▶ Verilen Alıntı:
----
O grup bozdu ya, popçu oldu popçu!
Bu cümleyi, şu anda faaliyette olan hemen her grup için duyabilirsiniz. Rock ortamlarının müdavimi geyikör, yeteri kadar sert bulmadığı herkesi popçulukla suçlayabilir. 1972’de kurulmuş olan grubun 1973’teki ikinci albümden sonra “çok bozduğu” tezi hararetle savunulur. Konu bir şekilde ‘Justin Bieber olma’ya kadar gelir.
Marilyn Manson’ın kaburgası
Manson’ın, tövbe bismillah, böyle kendi kendine oral seks yapabilmek için kaburga kemiklerinden bir iki tanesini aldırdığı efsanesi yıllardır hiç eskimedi. Eskimeyişi biraz da, kafalarda beliren “Ulan olur mu ki öyle?” şüphesine de bağlı. “Yapar mı ki?” sorusu belki de hiç akla gelmemiştir zira yukarıdaki insandan bahsediyoruz.
Konser sırasında sahnede civciv ezilmesi
En eski geyiklerden biri. Hatta birçoğumuz bu hikayeyle büyüdük diyebilirim. Civcivleri kimin ezdiği konusu da yıllardır pek netleşemedi. Ama ihale Ozzy Osbourne’a kaldı gibi görünüyor.
Mayhem’in yaptığı birtakım fenalıklar
Civciv ezme hikayesinin hemen ardından, bu Kuzeyli Black Metalci abilerin gerek konser sırasında, gerek normal hayatta yaptıkları birtakım fenalıklar konuşulur. İşte kilise yakmaktır, sahnede domuz patlatmaktır, intihar eden grup elemanının kafatasından kolye yapmaktır filan, türlü türlü kötü işler… İşte Norveç’te hep hava kasvetli olduğundan ve ana baba sevgisi olmadığından böyle kilise yakıyorl… (Ağzına bagetle vuruldu).
----
▶ Veri Kümesi Kayıtları:
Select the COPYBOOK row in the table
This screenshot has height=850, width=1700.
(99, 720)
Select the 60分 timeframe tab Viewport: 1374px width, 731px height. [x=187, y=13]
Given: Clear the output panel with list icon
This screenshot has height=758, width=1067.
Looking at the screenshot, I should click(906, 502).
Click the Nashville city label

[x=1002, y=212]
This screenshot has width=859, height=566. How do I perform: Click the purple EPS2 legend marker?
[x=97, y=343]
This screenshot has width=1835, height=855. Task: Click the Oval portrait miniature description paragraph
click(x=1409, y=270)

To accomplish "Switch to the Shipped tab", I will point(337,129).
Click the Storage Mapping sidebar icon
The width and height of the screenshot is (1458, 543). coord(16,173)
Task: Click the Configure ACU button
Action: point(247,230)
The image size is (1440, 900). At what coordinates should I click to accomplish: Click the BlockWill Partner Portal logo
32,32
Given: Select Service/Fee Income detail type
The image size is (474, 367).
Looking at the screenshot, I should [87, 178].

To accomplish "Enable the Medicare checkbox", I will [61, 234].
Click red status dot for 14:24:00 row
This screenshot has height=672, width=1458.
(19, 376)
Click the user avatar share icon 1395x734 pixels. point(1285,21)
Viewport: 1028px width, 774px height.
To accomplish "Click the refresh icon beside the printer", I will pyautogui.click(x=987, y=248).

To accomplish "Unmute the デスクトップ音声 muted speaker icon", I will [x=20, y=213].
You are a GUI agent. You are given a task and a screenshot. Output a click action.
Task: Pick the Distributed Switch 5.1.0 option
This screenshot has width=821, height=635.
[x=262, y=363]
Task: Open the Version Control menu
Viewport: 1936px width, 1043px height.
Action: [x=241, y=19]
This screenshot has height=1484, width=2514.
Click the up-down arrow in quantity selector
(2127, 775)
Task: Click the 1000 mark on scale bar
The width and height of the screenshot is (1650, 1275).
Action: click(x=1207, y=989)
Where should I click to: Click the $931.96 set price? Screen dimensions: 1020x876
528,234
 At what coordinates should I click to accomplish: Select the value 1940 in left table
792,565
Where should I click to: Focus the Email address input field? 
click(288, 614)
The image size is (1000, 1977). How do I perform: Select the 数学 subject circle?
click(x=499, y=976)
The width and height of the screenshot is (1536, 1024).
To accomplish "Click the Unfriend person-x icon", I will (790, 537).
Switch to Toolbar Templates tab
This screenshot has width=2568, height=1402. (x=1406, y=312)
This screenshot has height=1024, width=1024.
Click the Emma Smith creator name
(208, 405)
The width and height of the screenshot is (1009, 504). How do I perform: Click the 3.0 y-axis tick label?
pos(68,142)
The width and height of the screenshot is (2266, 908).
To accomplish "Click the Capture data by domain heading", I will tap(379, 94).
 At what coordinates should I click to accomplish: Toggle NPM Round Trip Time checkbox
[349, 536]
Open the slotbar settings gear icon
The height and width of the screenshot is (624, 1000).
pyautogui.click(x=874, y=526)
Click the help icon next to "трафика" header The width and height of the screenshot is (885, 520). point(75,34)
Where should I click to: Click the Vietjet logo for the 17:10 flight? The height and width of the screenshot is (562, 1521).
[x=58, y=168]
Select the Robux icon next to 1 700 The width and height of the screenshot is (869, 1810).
----
▶ Yapılacak Görev:
Alıntıdaki “Bu cümleyi, şu anda faaliyette olan” sözleriyle başlayan paragrafı, ana bilgilerini koruyarak kısa bir madde listesine dönüştürün.

▶ Görevin Çözümü:
- Bu cümle, şu anda faaliyette olan hemen her grup için duyulabilir.
- Rock ortamlarının müdavimi geyikör, yeterince sert bulmadığı herkesi popçulukla suçlayabilir.
- 1972'de kurulmuş bir grubun 1973'teki ikinci albümden sonra “çok bozduğu” tezi hararetle savunulur.
- Konu bir şekilde “Justin Bieber olma”ya kadar varır.